Peter Bart: As Ukraine Fights, Cable News Channels Struggle To Rediscover Their Mission

For the past seven years, Chris Licht’s favorite comic has been Stephen Colbert. As the new chairman of CNN, Licht’s focus has instantly shifted to the brilliant ex-comic from Ukraine named Volodymyr Zelensky, whose heroics are the story of the hour.

“Give CNN one great news story and all my network’s problems will instantly disappear,” Ted Turner, CNN’s founder, once assured me.

The ultimate news junkie, Turner, now 83 and struggling with dementia, surely is mesmerized by the Ukraine drama, both on camera and off. The brutal Russian invasion has not only pulled cable news out of its doldrums but also put the spotlight on the behind-the-scenes chaos playing out at CNN and its rivals. Managements are changing mid-stream and so are their underlying narratives.

The bravery of the cable news reporters and cameramen reminds us of their ability to change history, even as they report it. Also of the turmoil of their corporate parents.

In a management shift unique in its clumsiness, Licht, Colbert’s executive producer, will replace CNN’s abrasive news oligarch Jeff Zucker, and, perhaps inevitably, also some of his talented, if geriatric, anchors.

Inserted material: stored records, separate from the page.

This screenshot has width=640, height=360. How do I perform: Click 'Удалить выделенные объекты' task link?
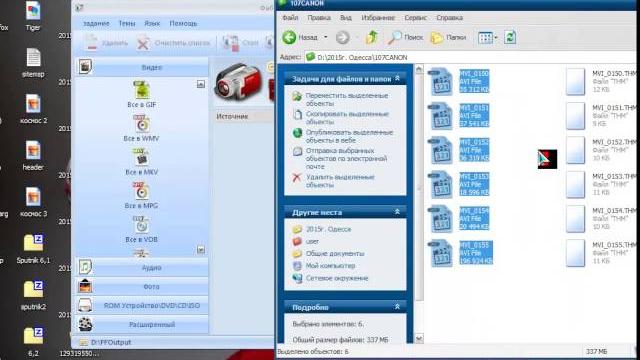340,181
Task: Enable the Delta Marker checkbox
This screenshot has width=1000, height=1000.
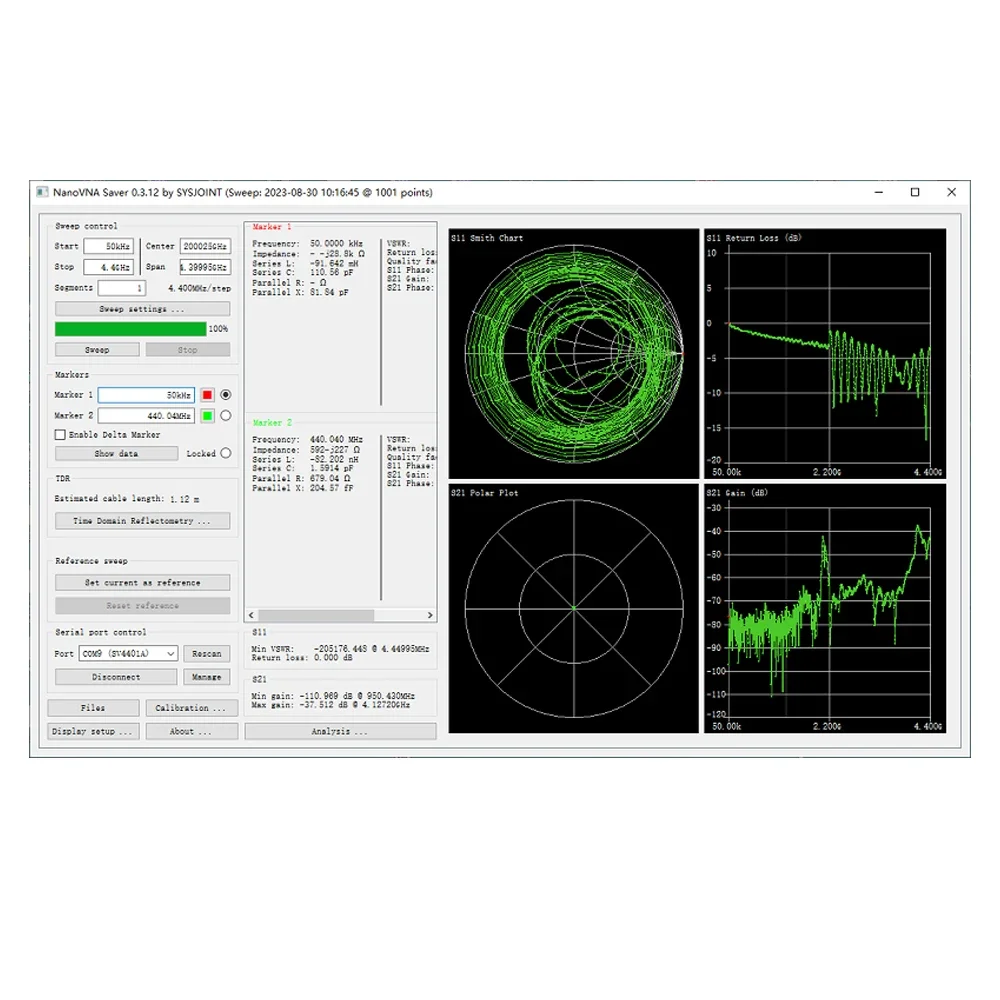Action: click(60, 434)
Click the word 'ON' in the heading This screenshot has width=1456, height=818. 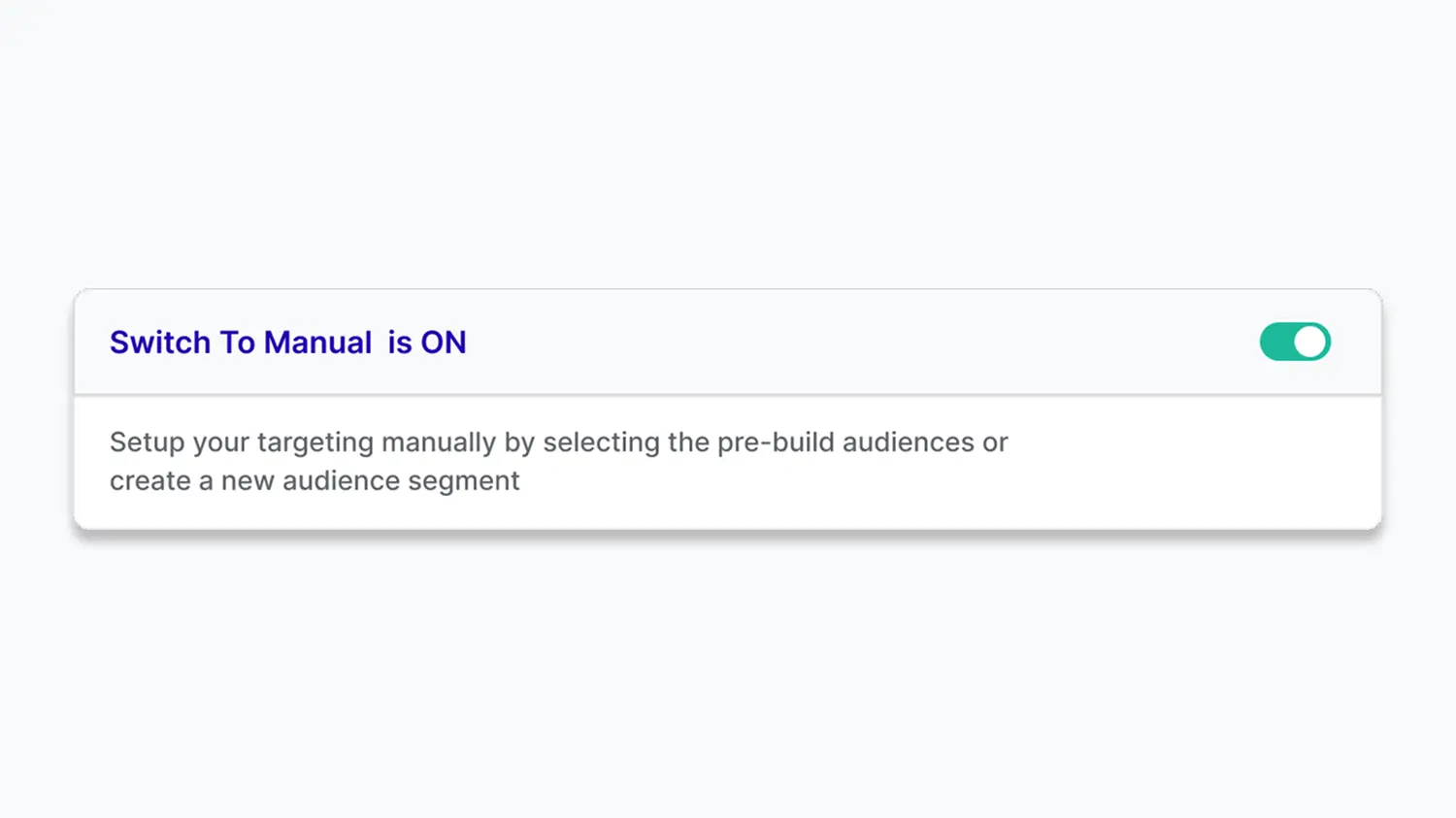pyautogui.click(x=444, y=343)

But that won’t happen until May, when Licht will take his job and also get a new boss in David Zaslav, who becomes CEO of Warner Bros Discovery. Licht has not worked in news for more than six years, but he started in local news. Zaslav, to be sure, has never run either a Hollywood studio or a news channel — but created the Discovery empire and helped invent CNBC and even MSNBC in his younger years.

Because of the laws governing acquisitions, neither has as yet had the opportunity to study the numbers or business plans of CNN, which itself has been investing heavily in its newly planned CNN+ streaming service. This venture, which has entailed the hiring of Chris Wallace from Fox News and Audie Cornish from NPR, will again focus debate on the key question facing all the news channels: Should cable news be in the business of objective news coverage or should it be a champion of either the right or left?

No network embodies this conflict more distinctly than Fox News, which has used Ukraine to brandish a major ad campaign stressing the network’s reach and its objectivity. Even pro-Trump polemicists like Tucker Carlson and Sean Hannity have re-attuned their rhetoric for wartime.

MSNBC, too, has tried to focus on war coverage while bringing its shrill progressive warrior, Rachel Maddow, back from hiatus. She, in turn, re-summoned Hillary Clinton for back-to-the-future commentary. CNN squats in third place in the ratings race while MSNBC is well behind Fox News.

The extraordinary moment-by-moment drama of the war, and of Zelensky’s leadership, has nonetheless afforded the news channels one last shot at capturing the news narrative. “None of us really know where people get their news, especially young people who are steeped In TikTok,” concedes the news chief of a major network. “Ukraine miraculously is now delivering the eyeballs.”

It was in 1970 when the combustible Turner started acquiring first radio, then TV stations and became persuaded that news was a good gamble. A great talker but a disinterested listener, Turner’s instincts were liberal, his logic disorderly. His employees were at once loyal, yet exasperated.

Under its new leadership, can CNN re-capture the adventure and innovation of the Turner era? Its new boss, Licht, has demonstrated his savvy for talent relations, reinventing CBS This Morning under Charlie Rose and Gayle King, then reimagining Colbert’s Late Show. Before that he orchestrated Joe Scarborough’s morning news circus.

But Licht has never managed an enterprise with thousands of employees. Or with an organization embroiled in mind-boggling scandals such as the firing of Chris Cuomo, or of a news icon like Zucker.

As Ted Turner would remind us, CNN needed a war to re-focus on reporting the news. It next needs a steadying hand and a point of view.